Feb 04 2020 Posted: 14:22 GMT

A study led by NUI Galway has found that on average, patients with severe and complicated obesity who were attending a weight management programme were more enthusiastic about participating in a programme to help improve their diet and physical activity than they were about having surgery if the methods of treatment had equivalent results and costs.

The study of patients undergoing treatment and also using focus groups found that those with severe obesity issues wanted help and preferred lifestyle modification and drug therapies over bariatric surgery. The patients also felt they needed psychological services to be available to them as part of the treatment, indicating the need for multi-disciplinary interventions but that these were usually not readily available.  The study found there is a lack of a systematic interdisciplinary approach to treating severe obesity.

Most of all the study, which invited the views of 192 patients, mostly women, showed they wanted treatment even if it was bariatric surgery as opposed to getting no treatment at all.  One in five of the group were unable to work due to health issues.  

Despite obesity being a major issue in Ireland, only a tiny number receive surgery for severe obesity.  The study concluded that it is likely that patients with severe obesity receive sub-optimal treatments in Ireland.

The NUI Galway study was led by Dr Michelle Queally of the J.E. Cairnes School of Business and Economics and involved the Centre for Public Health at Queen’s University Belfast.  The study of patients with severe obesity is among the first to explore preferences for bariatric surgery relative to more traditional means of weight loss.

The study has provided vital information at a time when Ireland is dealing with some of the highest rates of obesity in Europe, with one in four adults now classed as obese and one in four children overweight.  In valuing interventions, the study found great store would be placed by patients in psychological supports and they were anxious to lose significant weight and avoid fatal heart attacks.

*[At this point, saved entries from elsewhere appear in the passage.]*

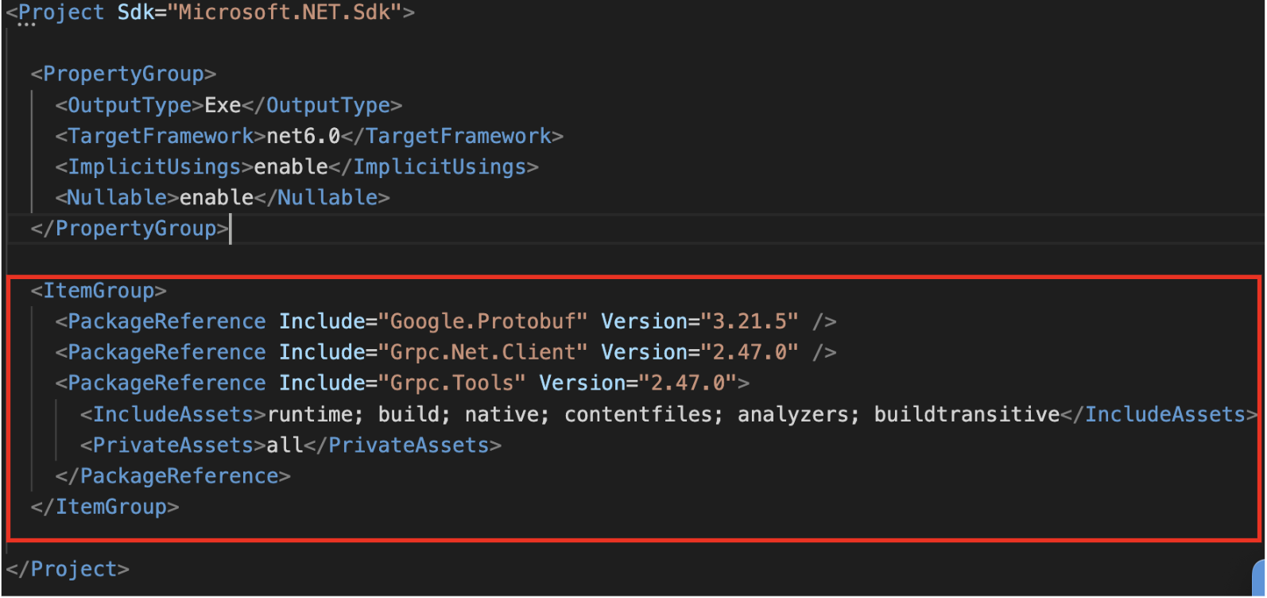This screenshot has height=598, width=1267.
Task: Click the enable value inside ImplicitUsings
Action: (291, 167)
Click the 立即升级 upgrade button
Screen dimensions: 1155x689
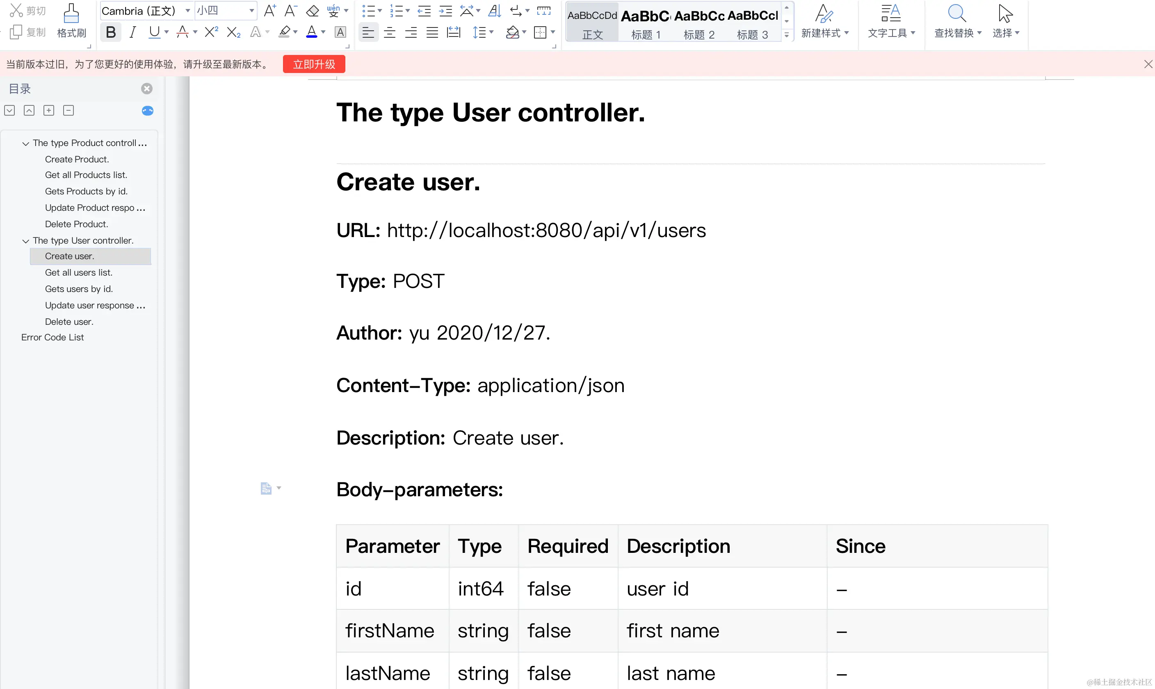tap(314, 64)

Individuals who are severely obese have on average much more complex health issues and encounter very different challenges in the healthcare system than the majority of moderately obese individuals (BMI ≥ 30–35). Structured lifestyle interventions are a cornerstone of the treatment of obesity and its complications in different patient subgroups, including those with prediabetes diabetes, and cardiovascular disease. However, meaningful, sustained reductions in weight over time can be difficult to achieve with lifestyle modification alone.

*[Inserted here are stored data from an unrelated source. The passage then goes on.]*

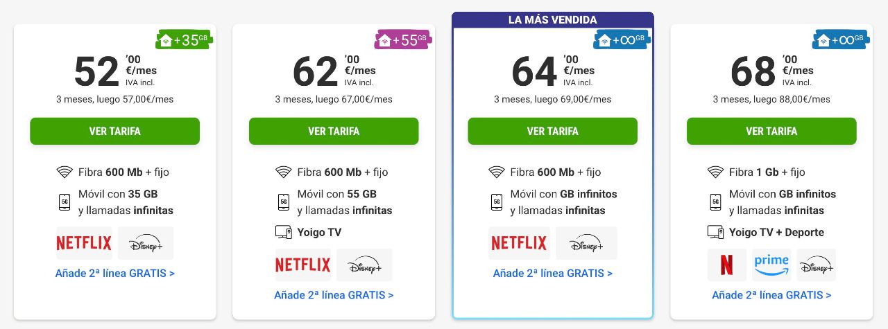Click the WiFi fibra icon in 64€ plan
The width and height of the screenshot is (888, 329).
[496, 172]
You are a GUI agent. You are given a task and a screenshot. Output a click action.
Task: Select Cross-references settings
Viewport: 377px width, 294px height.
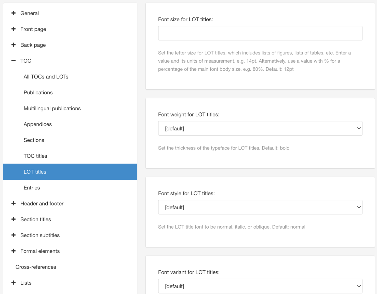click(x=36, y=267)
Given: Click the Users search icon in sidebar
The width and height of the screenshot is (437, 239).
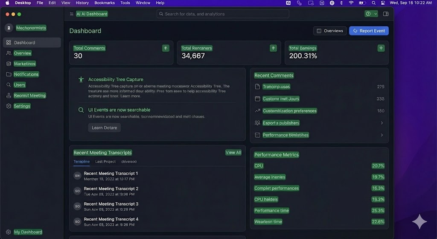Looking at the screenshot, I should pos(9,85).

Dr Queally said: “Delivering effective treatment for people with severe obesity represents a challenge for our healthcare systems. The study presents novel insights into the preferences of a group of help-seeking patients who are severely obese. It demonstrates that among this group of patients, there is a preference for lifestyle modification to achieve weight loss. The findings from this study should go some way to helping policy makers understand what factors influence participation in weight loss programmes and recognise the physical and emotional needs of the people involved. Developing such services requires the input of the patients involved.”